The 2003 New Year's honours list has focused on veteran entertainers rather than their younger contemporaries. Blade Runner director Ridley Scott is to be knighted along with the enduring film and theatre actor Alan Bates.
There were no popstars or politicians amongst the 976 names, but the Queen did honour some of Britain's best-loved figures from cinema. The actress Jean Simmons, who made her mark back in 1948 playing Ophelia opposite Laurence Olivier's Hamlet, was named along with Little Voice star Brenda Blethyn.

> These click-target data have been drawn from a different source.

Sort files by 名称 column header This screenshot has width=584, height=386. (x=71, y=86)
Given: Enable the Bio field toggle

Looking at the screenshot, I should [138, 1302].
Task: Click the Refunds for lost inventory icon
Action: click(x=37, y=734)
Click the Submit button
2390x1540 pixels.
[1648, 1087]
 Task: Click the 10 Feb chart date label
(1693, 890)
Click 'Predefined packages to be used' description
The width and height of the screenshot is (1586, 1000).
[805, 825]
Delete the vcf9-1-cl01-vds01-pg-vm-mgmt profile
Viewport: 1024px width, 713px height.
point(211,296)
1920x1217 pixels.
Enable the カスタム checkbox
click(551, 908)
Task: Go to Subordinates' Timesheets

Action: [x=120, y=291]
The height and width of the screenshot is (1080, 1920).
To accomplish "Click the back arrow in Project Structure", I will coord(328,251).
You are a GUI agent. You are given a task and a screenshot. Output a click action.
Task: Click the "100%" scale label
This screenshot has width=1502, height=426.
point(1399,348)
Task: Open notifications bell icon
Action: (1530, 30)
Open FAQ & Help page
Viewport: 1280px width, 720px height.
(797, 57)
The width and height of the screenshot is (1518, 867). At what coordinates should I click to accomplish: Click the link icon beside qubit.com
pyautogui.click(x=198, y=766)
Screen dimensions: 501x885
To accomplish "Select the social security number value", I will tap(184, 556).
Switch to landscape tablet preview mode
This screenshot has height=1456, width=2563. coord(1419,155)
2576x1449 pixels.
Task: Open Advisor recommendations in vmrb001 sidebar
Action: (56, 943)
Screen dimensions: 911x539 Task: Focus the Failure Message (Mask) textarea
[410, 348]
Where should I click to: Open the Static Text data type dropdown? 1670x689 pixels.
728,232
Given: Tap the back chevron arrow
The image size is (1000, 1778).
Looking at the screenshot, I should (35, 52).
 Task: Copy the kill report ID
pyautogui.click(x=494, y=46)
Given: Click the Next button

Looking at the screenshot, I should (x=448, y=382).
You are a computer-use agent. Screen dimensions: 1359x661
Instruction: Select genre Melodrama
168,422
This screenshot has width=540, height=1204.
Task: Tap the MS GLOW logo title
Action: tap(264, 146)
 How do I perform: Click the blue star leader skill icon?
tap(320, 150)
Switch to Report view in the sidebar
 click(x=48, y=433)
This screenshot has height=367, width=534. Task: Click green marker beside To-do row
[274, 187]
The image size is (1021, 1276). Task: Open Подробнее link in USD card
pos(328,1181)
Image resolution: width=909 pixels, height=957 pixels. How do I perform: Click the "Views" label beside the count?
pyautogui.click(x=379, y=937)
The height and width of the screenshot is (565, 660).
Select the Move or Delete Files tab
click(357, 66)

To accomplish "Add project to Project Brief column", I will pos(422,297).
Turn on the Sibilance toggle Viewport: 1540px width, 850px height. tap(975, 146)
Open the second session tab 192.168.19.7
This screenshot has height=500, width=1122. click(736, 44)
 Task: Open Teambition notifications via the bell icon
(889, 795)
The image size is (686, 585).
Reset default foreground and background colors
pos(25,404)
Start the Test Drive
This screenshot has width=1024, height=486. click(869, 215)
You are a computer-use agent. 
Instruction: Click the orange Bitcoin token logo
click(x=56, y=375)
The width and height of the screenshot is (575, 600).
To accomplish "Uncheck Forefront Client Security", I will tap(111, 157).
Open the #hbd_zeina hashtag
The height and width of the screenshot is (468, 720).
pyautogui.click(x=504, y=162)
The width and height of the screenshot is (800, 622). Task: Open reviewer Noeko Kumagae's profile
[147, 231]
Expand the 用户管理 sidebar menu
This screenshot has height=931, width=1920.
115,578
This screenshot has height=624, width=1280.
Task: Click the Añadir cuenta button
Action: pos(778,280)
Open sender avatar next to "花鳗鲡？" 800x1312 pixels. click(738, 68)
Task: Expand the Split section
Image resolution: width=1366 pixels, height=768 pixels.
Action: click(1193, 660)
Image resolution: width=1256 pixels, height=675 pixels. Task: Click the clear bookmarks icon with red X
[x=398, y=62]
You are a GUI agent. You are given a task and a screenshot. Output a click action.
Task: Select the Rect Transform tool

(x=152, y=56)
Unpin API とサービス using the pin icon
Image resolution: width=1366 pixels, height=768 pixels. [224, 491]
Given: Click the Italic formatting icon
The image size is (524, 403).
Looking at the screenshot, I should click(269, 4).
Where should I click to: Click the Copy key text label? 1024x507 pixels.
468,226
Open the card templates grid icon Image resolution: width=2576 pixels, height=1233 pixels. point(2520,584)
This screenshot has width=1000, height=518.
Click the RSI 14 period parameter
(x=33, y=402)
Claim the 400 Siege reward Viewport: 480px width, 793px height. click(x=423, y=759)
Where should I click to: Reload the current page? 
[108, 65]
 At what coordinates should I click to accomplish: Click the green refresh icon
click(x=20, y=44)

The list goes so far down memory lane that many of the most notable entries are well into old age. Ninety-year-old Anthony Buckley, author of the Jennings children's series that was popular after World War II, is to get an OBE while 93-year-old holocaust hero Nicholas Winton receives a knighthood.
At the outbreak of the war Winton, then a 30-year-old clerk at the London Stock Exchange, went to Prague and smuggled 669 Jewish children out of Nazi-occupied Czechoslovakia.
Ordinary members of the public who have shown courage and dignity through difficult times also featured strongly as Neville and Doreen Lawrence, the parents of murdered black teenager Stephen Lawrence, receive OBEs for services to the community. Their son was killed in a racist attack in 1993.